- **AVAILABLE RECORDS**:
------------
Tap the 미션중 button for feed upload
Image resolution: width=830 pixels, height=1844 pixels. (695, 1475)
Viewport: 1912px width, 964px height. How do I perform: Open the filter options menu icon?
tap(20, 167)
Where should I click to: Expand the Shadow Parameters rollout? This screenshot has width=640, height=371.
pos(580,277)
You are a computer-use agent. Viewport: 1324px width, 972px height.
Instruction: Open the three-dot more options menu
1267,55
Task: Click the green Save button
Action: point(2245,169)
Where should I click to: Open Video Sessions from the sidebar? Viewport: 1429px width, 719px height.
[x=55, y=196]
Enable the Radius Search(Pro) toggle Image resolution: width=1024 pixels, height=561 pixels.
------------
- **WRITTEN PROBLEM**: Copy out every one of the items above word for word, keeping each line as it appears.

- **RESULT OF THE TASK**:
Tap the 미션중 button for feed upload
Image resolution: width=830 pixels, height=1844 pixels. (695, 1475)
Viewport: 1912px width, 964px height. How do I perform: Open the filter options menu icon?
tap(20, 167)
Where should I click to: Expand the Shadow Parameters rollout? This screenshot has width=640, height=371.
pos(580,277)
You are a computer-use agent. Viewport: 1324px width, 972px height.
Instruction: Open the three-dot more options menu
1267,55
Task: Click the green Save button
Action: point(2245,169)
Where should I click to: Open Video Sessions from the sidebar? Viewport: 1429px width, 719px height.
[x=55, y=196]
Enable the Radius Search(Pro) toggle Image resolution: width=1024 pixels, height=561 pixels.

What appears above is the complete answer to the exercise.